Tiramisu is sweet and creamy with a touch of bitterness from the cocoa powder and espresso, which provides balance.
Is Tiramisu Bad for You?
Most tiramisu desserts are full of saturated fats from the eggs, mascarpone, cream cheese, and in this recipe, the heavy cream. These can contribute to higher bad cholesterol, or LDL, levels.
It can often contain raw eggs, which puts those who indulge at a small risk for salmonella, a foodborne illness that is linked to undercooked or raw eggs.
As a rare indulgence, it’s OK to have a slice of tiramisu or tiramisu cheesecake. Just don’t eat the whole batch yourself.
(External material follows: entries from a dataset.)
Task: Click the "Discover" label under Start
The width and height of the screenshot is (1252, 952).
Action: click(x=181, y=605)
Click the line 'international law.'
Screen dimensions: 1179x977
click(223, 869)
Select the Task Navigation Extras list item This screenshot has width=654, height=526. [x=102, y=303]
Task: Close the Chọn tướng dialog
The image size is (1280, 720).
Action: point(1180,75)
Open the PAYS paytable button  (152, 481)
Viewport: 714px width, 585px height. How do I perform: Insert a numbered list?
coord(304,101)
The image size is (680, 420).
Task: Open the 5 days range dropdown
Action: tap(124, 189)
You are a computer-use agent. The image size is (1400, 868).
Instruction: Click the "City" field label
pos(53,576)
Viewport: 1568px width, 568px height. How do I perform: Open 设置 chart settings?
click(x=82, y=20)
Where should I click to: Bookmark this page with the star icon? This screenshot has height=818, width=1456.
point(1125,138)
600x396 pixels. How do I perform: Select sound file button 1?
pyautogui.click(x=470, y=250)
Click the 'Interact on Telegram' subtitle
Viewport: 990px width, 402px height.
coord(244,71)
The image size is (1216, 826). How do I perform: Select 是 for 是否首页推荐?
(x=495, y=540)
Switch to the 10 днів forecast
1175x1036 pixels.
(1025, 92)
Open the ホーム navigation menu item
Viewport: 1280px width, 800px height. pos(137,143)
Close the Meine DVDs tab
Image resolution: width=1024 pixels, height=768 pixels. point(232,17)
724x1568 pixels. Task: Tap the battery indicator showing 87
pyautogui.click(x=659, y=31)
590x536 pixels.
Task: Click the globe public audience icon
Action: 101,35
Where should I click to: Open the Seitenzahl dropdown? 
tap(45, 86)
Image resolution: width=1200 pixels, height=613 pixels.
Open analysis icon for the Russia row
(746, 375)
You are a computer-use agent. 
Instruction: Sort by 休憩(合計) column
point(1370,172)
Tips for Making a Tiramisu Cheesecake
There’s an art to making a cheesecake, especially if you want it super creamy. Here are my top tips for making the best cheesecakes and how to tweak this Tiramisu cheesecake recipe so it’s just right for you.
- Let’s get down to cheesecake basics. PRO-Tip: First, have all your ingredients at room temperature. This means setting out your cream cheese and eggs a couple of hours before you plan to start mixing.
- The cream cheese will blend more smoothly when the chill is off and it’s quite soft. Similarly, the eggs will incorporate best when not fresh out of the refrigerator.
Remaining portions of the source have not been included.